In conversations where multiple agents participate, evaluating individual contributions accurately can be challenging. To address this, Sprinklr has introduced enhancements to its AI Scoring mechanism, allowing quality managers to evaluate each agent separately with greater flexibility and precision, ensuring an accurate assessment of individual contributions in multi-agent interactions.

A new Scoring Type field has been added at the checklist level within the overview section, enabling users to define how scoring should be applied. This feature offers two options:

  1. Single Agent Scoring, where scores are attributed to a specific agent (For example, the first engaged agent, most engaged agent, last engaged agent, or based on User Level Case custom criteria).

  2. Multi-Agent Scoring, which allows for the evaluation of each agent individually. For example, an organization can now assess whether all agents in a conversation demonstrated courtesy or limit the evaluation of greetings to only the first agent. These updates ensure that performance evaluations are more tailored and relevant, providing actionable insights into team dynamics and individual contributions in multi-agent interactions.

Adding Agent-Level Scoring in Cases with Multiple Agents

  1. Click the New Tab icon. Under Platform Modules, click All Settings within Listen.

  2. Search and select Audit Checklists.

  3. In the top right corner of the Audit Checklists window, click + Checklist and then select Automated.

  4. You can also Edit an existing checklist.

  5. The checklist details screen will open. You can enter the Name and Description.

  6. The Scoring Type (a mandatory field) field can have two possible values:

    1. Single Agent Scoring

      1. If you choose this field, it means scoring is applied to only one agent within a multi-agent conversation.

      2. Additional Field: Score on Agent

        • If you select Single Agent Scoring, a new field, Score on Agent, becomes visible at the checklist level. It is a mandatory field.

        • This field allows you to specify which agent should be scored, with the following possible options:

          • First Engaged: Assign the score to the first agent who engaged within the interaction.

          • Last Engaged: Assign the score to the last agent who engaged within the interaction.

          • Most Engaged: Assign the score to the agent who has the most number of messages within the interaction.

          • User Custom Field: Assign the score to the custom field user.

            For Example, if you select the Most Engaged Agent option under Score on Agent, the scoring will automatically be attributed to the agent who had the highest overall engagement in the conversation. No changes are required at the item level; all items in the checklist will be evaluated based on the entire conversation, and the score will be assigned to the most engaged agent. This ensures that the agent who played the most significant role in the interaction, regardless of when they participated, is appropriately scored for their contributions.
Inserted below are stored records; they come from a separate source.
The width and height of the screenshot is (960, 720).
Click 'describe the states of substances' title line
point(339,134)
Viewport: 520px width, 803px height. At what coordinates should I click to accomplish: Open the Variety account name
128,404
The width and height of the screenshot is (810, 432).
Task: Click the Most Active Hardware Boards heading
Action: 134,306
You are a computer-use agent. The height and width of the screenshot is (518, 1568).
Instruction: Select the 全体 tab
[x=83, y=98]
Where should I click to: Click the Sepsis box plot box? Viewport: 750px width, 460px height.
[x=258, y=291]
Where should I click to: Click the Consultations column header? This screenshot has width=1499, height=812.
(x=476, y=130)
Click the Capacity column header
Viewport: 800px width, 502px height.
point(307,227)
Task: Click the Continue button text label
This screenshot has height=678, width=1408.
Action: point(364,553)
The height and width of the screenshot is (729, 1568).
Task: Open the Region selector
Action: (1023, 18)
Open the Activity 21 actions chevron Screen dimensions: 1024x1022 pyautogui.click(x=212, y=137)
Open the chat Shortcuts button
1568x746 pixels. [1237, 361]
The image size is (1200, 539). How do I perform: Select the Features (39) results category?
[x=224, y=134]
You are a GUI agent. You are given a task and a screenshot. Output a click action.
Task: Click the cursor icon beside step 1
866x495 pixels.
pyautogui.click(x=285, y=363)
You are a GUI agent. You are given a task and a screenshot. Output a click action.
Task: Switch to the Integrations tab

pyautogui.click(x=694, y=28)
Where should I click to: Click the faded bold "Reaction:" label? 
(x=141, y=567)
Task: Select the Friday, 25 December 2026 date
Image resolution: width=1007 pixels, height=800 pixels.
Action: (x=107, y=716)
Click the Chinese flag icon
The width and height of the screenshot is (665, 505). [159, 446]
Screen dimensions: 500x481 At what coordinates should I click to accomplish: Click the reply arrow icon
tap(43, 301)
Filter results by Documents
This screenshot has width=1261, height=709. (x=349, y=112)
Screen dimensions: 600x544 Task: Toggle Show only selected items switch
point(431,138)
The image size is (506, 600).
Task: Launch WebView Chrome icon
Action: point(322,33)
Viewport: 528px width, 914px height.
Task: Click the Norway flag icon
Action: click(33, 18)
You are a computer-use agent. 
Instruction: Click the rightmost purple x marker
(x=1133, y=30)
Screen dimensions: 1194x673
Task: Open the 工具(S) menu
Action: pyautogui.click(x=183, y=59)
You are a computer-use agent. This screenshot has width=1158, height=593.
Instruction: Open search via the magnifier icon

    2. Multiple Agents Scoring

      If you select Multi-Agent Scoring, the scoring process becomes more detailed and agent-specific, with scoring being introduced at the item level. Based on your selection, the item score will be assigned differently. Here are the available options for scoring:

      1. Evaluate and Assign Same Score to Each Participating Agent: In this option, the item score will not be evaluated individually for each agent. Instead, the same score will be assigned to all agents who participated in the interaction.

      2. Evaluate Single Agent Only:

        • When this option is selected, a mandatory field "Score on Agent" will appear at the checklist item level. The item score will be evaluated specifically for the selected agent only. The available choices for this field are:

          • First Engaged: Assign the score to the first agent who interacted within the interaction.

          • Last Engaged: Assign the score to the last agent who interacted within the interaction.

          • Most Engaged: Assign the score to the agent with the most interaction during the conversation.

          • User Custom Field: Assign the score based on a custom field defined by the user.

      3. Evaluate and Score Each Agent Differently:

        • In this option, the item score will be evaluated separately for each participating agent, allowing individual scoring based on each agent’s contributions during the conversation.